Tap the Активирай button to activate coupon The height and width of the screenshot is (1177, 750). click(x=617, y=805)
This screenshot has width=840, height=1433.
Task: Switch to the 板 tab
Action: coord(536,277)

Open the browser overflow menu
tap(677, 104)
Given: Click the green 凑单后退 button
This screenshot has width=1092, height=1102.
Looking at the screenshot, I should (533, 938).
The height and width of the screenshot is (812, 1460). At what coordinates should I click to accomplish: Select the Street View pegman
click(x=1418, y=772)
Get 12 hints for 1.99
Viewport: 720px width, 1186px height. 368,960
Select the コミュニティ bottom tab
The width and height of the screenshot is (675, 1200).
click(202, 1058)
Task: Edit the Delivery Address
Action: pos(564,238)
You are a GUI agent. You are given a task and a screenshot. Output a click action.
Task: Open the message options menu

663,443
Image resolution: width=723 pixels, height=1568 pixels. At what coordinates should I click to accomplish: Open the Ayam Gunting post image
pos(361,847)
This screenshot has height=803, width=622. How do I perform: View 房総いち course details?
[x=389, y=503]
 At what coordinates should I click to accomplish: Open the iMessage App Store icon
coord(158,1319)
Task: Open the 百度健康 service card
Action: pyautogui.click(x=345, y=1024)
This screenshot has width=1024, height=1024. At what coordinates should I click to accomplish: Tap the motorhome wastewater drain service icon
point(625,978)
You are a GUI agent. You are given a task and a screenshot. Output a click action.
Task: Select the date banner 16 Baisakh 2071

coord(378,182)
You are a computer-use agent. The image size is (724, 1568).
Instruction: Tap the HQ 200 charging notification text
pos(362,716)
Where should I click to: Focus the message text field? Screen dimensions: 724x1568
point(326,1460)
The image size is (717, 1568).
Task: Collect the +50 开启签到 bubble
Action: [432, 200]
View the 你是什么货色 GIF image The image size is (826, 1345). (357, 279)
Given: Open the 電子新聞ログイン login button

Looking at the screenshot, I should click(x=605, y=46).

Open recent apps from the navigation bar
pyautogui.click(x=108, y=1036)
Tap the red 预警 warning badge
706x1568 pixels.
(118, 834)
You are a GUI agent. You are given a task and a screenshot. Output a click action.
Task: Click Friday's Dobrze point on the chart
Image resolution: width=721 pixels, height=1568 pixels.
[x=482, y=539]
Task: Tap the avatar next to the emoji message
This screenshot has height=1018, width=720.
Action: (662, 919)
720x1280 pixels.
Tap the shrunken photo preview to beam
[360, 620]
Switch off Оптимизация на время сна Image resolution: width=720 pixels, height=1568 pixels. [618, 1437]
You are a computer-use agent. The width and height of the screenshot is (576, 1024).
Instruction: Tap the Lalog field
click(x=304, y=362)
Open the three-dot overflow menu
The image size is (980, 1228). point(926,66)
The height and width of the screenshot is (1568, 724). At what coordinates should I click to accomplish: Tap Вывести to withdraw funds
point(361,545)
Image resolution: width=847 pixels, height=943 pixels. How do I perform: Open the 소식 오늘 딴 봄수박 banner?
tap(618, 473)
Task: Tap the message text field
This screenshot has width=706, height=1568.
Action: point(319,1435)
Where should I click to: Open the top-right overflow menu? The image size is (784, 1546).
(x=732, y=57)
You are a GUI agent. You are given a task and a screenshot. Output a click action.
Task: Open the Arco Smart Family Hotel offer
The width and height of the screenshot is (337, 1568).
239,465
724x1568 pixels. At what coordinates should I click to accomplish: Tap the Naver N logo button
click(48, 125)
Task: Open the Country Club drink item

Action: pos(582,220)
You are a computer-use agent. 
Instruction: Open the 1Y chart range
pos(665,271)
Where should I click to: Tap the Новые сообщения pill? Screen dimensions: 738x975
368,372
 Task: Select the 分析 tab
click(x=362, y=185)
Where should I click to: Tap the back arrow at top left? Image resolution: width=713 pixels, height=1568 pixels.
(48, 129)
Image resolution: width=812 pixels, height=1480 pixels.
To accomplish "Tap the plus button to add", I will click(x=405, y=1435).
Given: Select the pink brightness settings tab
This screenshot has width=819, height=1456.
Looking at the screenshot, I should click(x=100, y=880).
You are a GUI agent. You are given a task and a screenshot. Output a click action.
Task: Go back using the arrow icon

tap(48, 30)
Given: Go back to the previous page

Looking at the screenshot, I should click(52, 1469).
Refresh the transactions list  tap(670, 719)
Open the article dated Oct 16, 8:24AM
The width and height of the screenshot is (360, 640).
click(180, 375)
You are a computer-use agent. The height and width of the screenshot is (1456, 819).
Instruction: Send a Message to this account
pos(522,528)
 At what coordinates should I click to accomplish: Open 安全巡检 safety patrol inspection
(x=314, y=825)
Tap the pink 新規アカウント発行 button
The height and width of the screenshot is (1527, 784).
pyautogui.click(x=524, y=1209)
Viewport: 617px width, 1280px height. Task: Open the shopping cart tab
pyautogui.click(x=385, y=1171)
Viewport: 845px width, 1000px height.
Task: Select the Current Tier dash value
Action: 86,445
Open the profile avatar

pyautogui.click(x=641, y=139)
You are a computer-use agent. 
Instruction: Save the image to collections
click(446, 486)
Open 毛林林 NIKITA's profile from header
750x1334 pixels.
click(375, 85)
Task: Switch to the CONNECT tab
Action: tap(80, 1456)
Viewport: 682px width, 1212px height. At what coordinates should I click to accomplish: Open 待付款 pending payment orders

-=-=-=-=-

Task description
Print everything in the listing above from the line containing "724x1568 pixels. At" down to the line containing "pos(665,271)", with both of those lines included and every line reproduced verbatim.

Result below
724x1568 pixels. At what coordinates should I click to accomplish: Tap the Naver N logo button
click(48, 125)
Task: Open the Country Club drink item

Action: pos(582,220)
You are a computer-use agent. 
Instruction: Open the 1Y chart range
pos(665,271)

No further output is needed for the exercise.